- Provided information
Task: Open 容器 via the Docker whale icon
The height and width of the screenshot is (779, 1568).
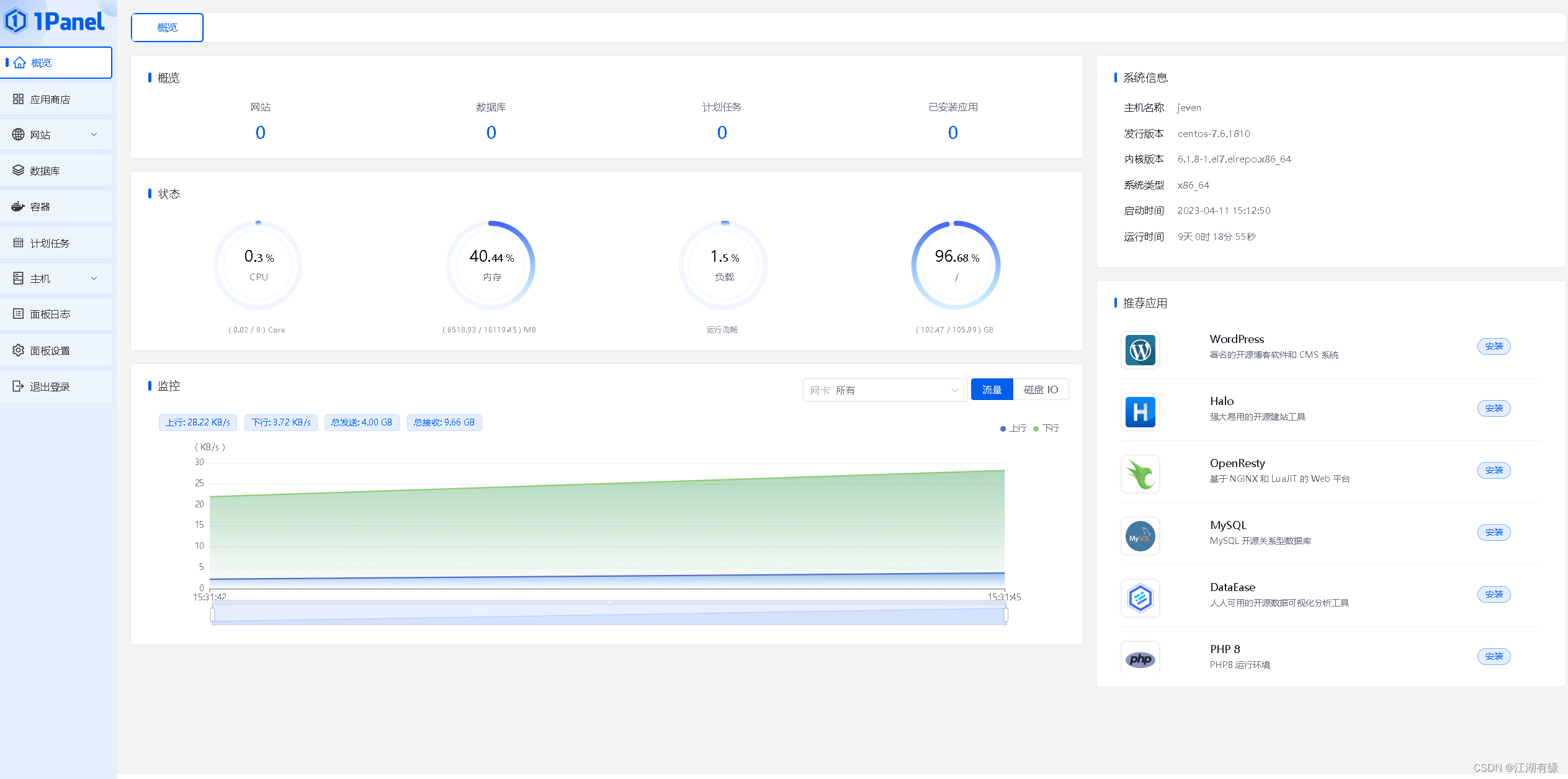Action: point(18,207)
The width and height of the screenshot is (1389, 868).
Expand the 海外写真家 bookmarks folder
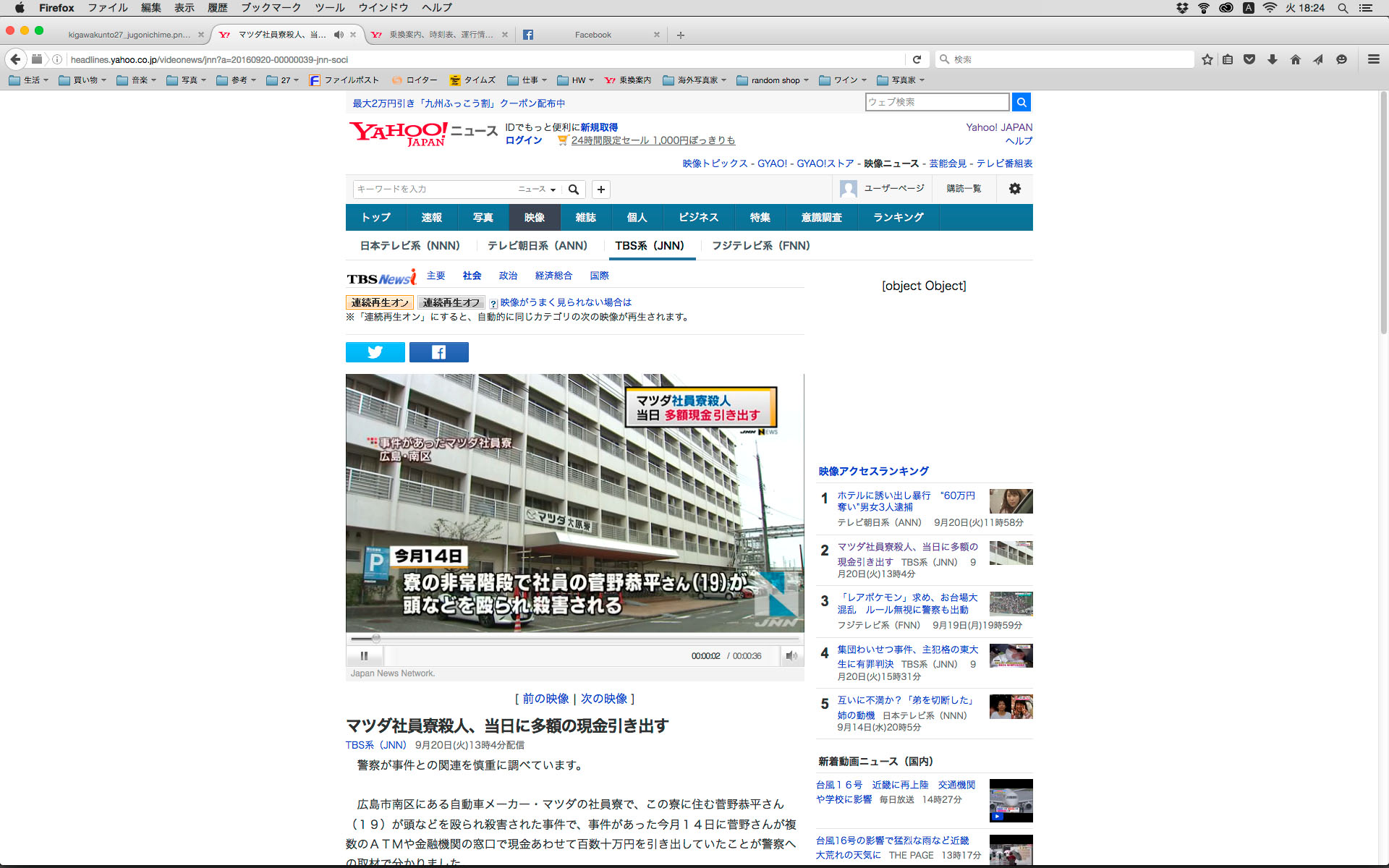click(x=694, y=80)
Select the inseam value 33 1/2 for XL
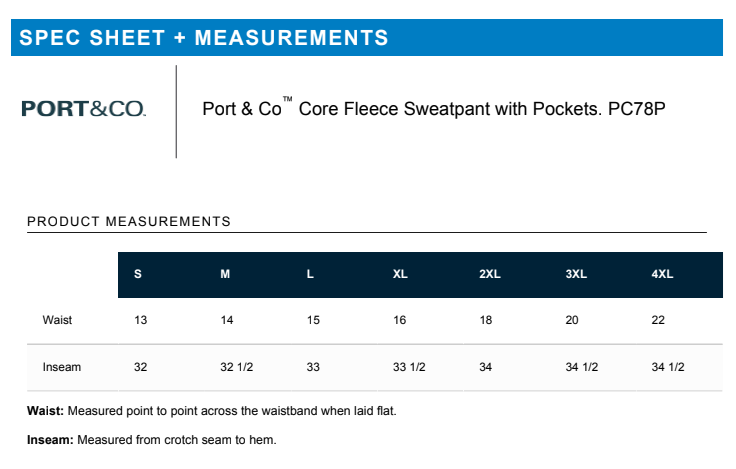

- Problem details
Please copy the data above word for word, leaving the pictures out of your copy.

- Response below
Task: Open 容器 via the Docker whale icon
The height and width of the screenshot is (779, 1568).
Action: point(18,207)
The width and height of the screenshot is (1389, 868).
Expand the 海外写真家 bookmarks folder
click(x=694, y=80)
Select the inseam value 33 1/2 for XL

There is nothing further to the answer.